## Task to complete
Show all lines below holding the string "CANVAS".

Stored data entries:
┄┄┄┄┄┄┄┄┄┄┄┄┄┄┄┄┄┄┄┄

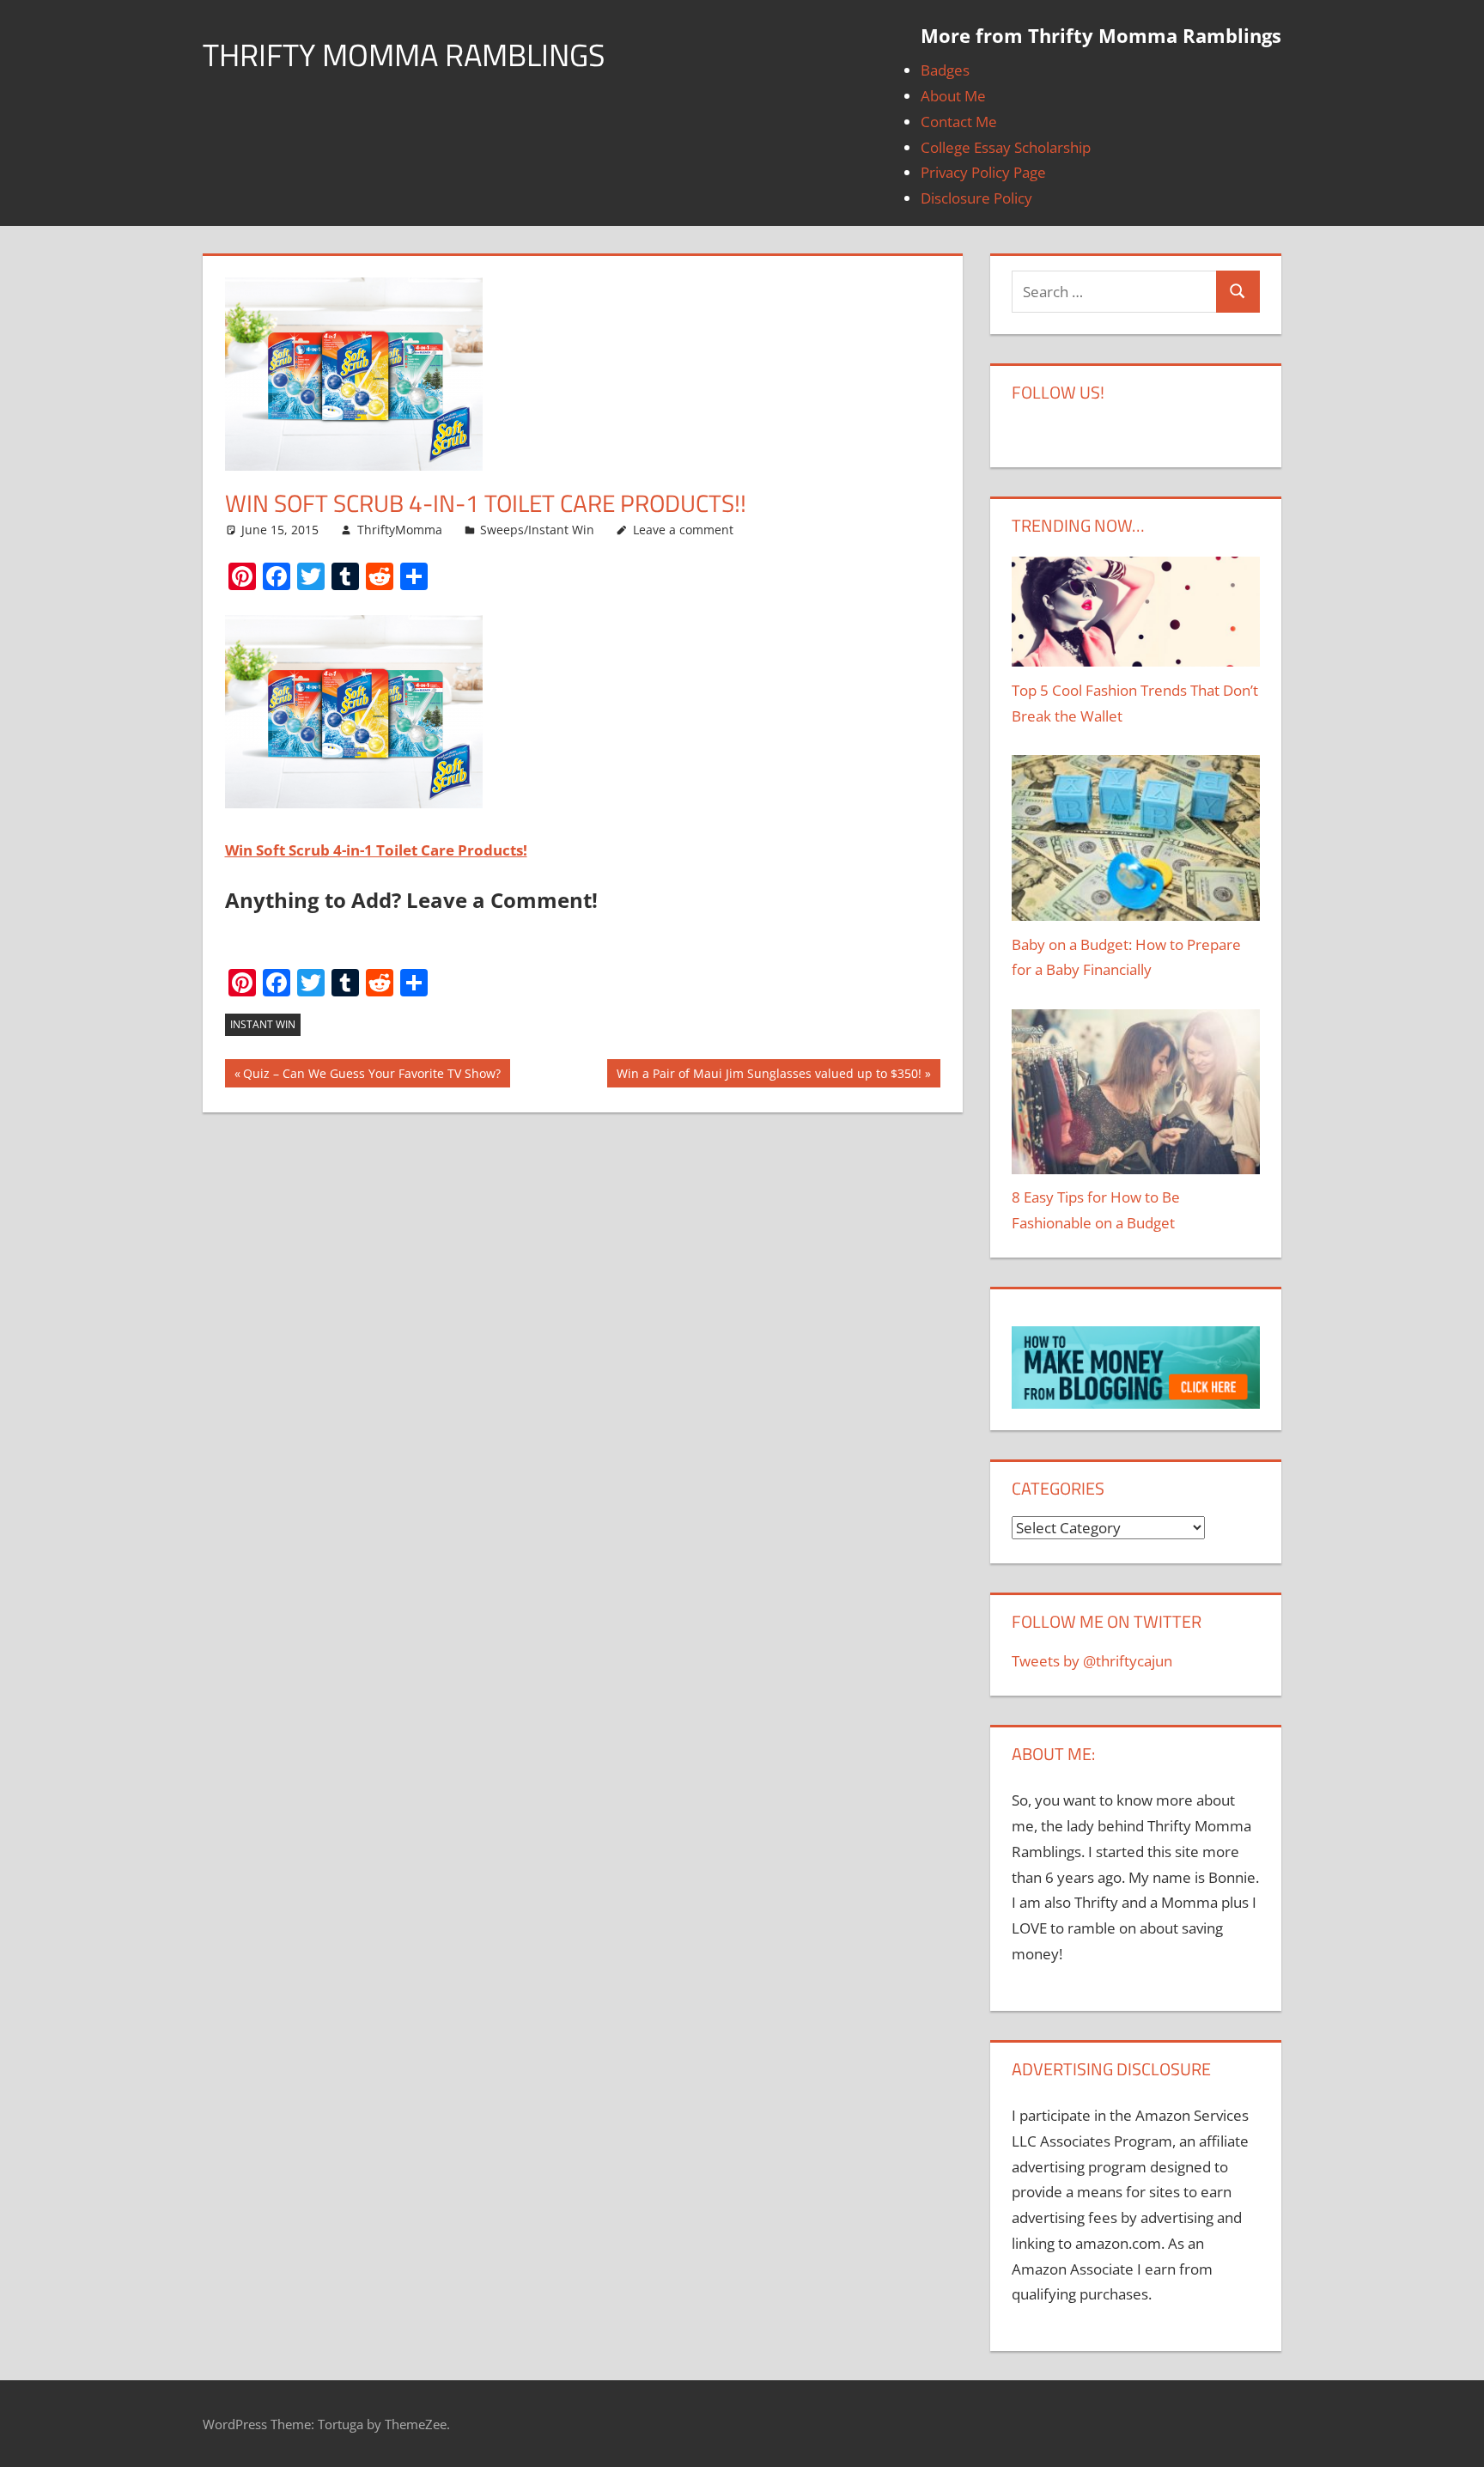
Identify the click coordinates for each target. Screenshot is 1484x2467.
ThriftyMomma (399, 529)
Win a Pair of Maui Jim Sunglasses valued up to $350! (769, 1076)
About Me (953, 96)
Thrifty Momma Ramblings (404, 54)
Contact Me (959, 121)
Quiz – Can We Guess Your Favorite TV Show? (372, 1076)
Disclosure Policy (976, 198)
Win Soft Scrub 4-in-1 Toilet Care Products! (376, 850)
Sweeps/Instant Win (537, 529)
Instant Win (262, 1024)
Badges (945, 70)
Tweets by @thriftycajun (1092, 1661)
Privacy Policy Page (983, 172)
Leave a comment (683, 529)
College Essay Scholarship (1006, 147)
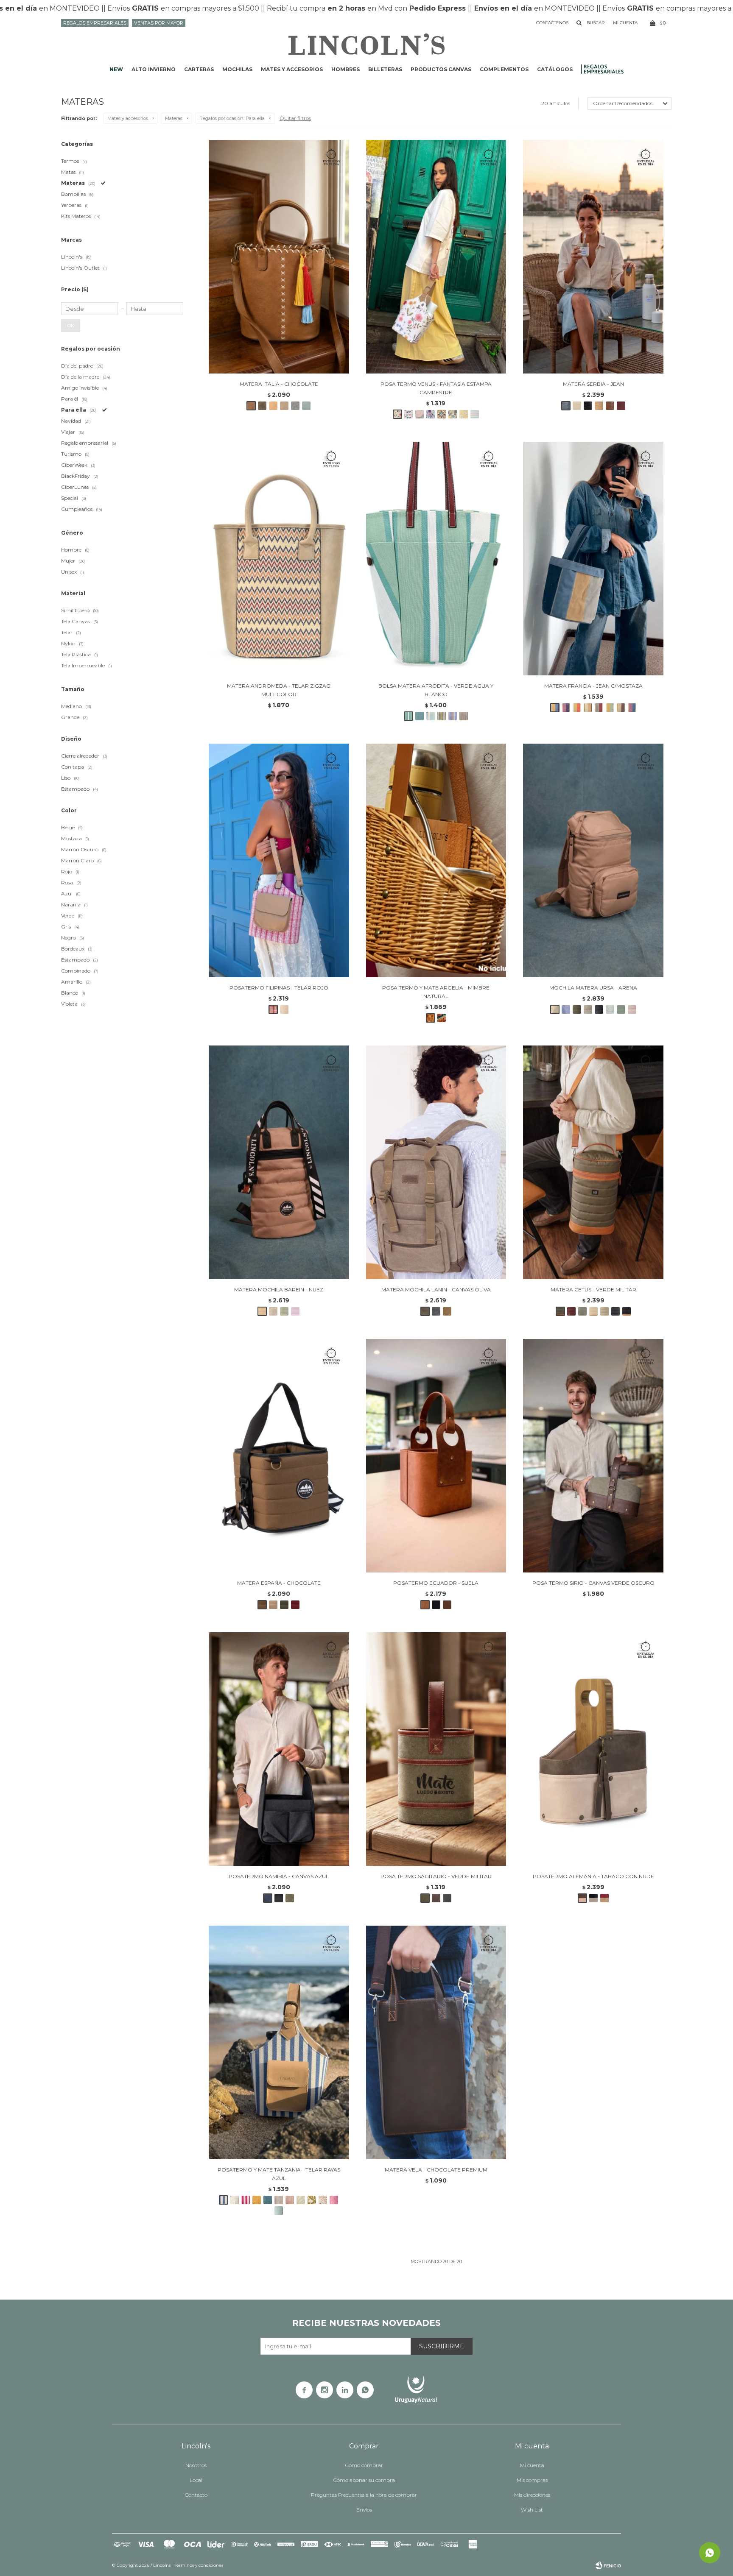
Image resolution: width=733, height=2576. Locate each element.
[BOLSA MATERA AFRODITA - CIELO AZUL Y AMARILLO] (430, 716)
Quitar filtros (295, 118)
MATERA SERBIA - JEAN (593, 384)
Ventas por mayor (158, 23)
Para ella (232, 118)
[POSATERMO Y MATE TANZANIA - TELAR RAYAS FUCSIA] (245, 2200)
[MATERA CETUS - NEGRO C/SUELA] (626, 1311)
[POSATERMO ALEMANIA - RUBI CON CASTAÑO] (604, 1898)
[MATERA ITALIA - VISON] (284, 405)
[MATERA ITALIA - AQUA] (306, 405)
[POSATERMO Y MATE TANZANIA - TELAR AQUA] (278, 2210)
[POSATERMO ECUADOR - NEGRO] (436, 1604)
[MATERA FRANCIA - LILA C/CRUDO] (566, 707)
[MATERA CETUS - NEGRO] (615, 1311)
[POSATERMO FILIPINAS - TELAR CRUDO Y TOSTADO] (284, 1009)
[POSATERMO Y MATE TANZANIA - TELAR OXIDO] (256, 2200)
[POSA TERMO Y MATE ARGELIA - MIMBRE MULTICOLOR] (441, 1018)
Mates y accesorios (292, 69)
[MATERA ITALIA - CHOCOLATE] (279, 257)
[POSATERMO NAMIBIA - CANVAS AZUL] (279, 1749)
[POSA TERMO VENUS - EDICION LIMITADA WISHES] (408, 414)
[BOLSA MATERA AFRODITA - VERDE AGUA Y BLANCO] (436, 558)
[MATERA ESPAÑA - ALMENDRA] (273, 1604)
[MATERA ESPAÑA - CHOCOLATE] (279, 1455)
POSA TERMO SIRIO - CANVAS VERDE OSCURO (593, 1583)
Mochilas (237, 69)
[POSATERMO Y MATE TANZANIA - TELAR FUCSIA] (334, 2200)
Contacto (196, 2495)
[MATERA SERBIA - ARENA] (577, 405)
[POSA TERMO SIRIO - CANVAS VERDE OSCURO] (593, 1455)
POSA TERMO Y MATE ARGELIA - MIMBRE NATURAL (436, 991)
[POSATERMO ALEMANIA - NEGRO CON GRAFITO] (593, 1898)
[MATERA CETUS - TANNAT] (571, 1311)
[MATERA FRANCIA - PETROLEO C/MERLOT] (632, 707)
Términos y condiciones (199, 2565)
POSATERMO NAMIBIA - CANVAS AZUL (279, 1876)
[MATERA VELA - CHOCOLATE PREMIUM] (436, 2042)
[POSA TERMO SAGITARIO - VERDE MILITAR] (436, 1749)
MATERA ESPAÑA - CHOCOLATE (279, 1583)
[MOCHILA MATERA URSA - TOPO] (588, 1009)
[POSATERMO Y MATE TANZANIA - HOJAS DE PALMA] (301, 2200)
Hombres (345, 69)
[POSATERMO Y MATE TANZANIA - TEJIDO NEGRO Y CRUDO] (278, 2200)
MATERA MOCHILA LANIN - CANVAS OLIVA (436, 1289)
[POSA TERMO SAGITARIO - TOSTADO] (436, 1898)
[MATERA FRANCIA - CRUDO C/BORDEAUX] (621, 707)
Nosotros (196, 2465)
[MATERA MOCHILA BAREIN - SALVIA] (284, 1311)
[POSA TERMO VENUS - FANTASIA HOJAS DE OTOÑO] (452, 414)
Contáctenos (552, 22)
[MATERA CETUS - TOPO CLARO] (604, 1311)
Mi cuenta (532, 2465)
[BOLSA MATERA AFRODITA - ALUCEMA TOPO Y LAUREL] (452, 716)
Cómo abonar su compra (364, 2480)
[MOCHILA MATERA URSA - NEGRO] (599, 1009)
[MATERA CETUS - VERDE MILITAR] (593, 1162)
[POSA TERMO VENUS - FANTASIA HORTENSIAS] (430, 414)
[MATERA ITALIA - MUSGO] (262, 405)
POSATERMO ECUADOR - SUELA (435, 1583)
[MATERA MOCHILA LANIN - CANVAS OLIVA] (436, 1162)
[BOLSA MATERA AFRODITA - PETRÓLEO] (419, 716)
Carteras (199, 69)
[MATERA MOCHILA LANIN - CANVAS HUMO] (436, 1311)
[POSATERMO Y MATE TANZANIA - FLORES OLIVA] (312, 2200)
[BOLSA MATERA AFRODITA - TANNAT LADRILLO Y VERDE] (463, 716)
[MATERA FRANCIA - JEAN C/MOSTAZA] (593, 558)
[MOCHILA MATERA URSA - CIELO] (610, 1009)
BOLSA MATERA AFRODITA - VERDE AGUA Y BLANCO (435, 690)
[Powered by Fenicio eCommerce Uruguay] (608, 2565)
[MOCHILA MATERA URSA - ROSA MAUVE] (632, 1009)
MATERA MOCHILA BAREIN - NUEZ (278, 1289)
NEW (116, 69)
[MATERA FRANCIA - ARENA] (588, 707)
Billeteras (385, 69)
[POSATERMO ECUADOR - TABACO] (447, 1604)
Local (196, 2480)
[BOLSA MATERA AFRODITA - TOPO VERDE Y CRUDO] (441, 716)
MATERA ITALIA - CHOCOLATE (279, 384)
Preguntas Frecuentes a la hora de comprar (364, 2495)
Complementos (504, 69)
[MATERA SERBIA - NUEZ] (599, 405)
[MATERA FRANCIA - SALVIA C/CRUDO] (610, 707)
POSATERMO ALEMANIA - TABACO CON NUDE (593, 1876)
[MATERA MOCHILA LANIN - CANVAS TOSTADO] (447, 1311)
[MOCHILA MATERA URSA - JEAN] (566, 1009)
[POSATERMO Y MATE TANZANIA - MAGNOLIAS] (234, 2200)
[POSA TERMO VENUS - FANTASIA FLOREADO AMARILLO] (463, 414)
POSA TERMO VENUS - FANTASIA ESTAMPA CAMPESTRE (436, 388)
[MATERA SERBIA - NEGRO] (588, 405)
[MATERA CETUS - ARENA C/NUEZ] (593, 1311)
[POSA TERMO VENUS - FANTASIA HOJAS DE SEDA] (419, 414)
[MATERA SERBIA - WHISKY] (610, 405)
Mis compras (532, 2480)
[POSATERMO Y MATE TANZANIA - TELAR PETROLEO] (267, 2200)
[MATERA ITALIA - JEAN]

┄┄┄┄┄┄┄┄┄┄┄┄┄┄┄┄┄┄┄┄

## Result for this exercise
[POSATERMO NAMIBIA - CANVAS AZUL] (279, 1749)
POSA TERMO SIRIO - CANVAS VERDE OSCURO (593, 1583)
[POSA TERMO SIRIO - CANVAS VERDE OSCURO] (593, 1455)
POSATERMO NAMIBIA - CANVAS AZUL (279, 1876)
MATERA MOCHILA LANIN - CANVAS OLIVA (436, 1289)
[MATERA MOCHILA LANIN - CANVAS OLIVA] (436, 1162)
[MATERA MOCHILA LANIN - CANVAS HUMO] (436, 1311)
[MATERA MOCHILA LANIN - CANVAS TOSTADO] (447, 1311)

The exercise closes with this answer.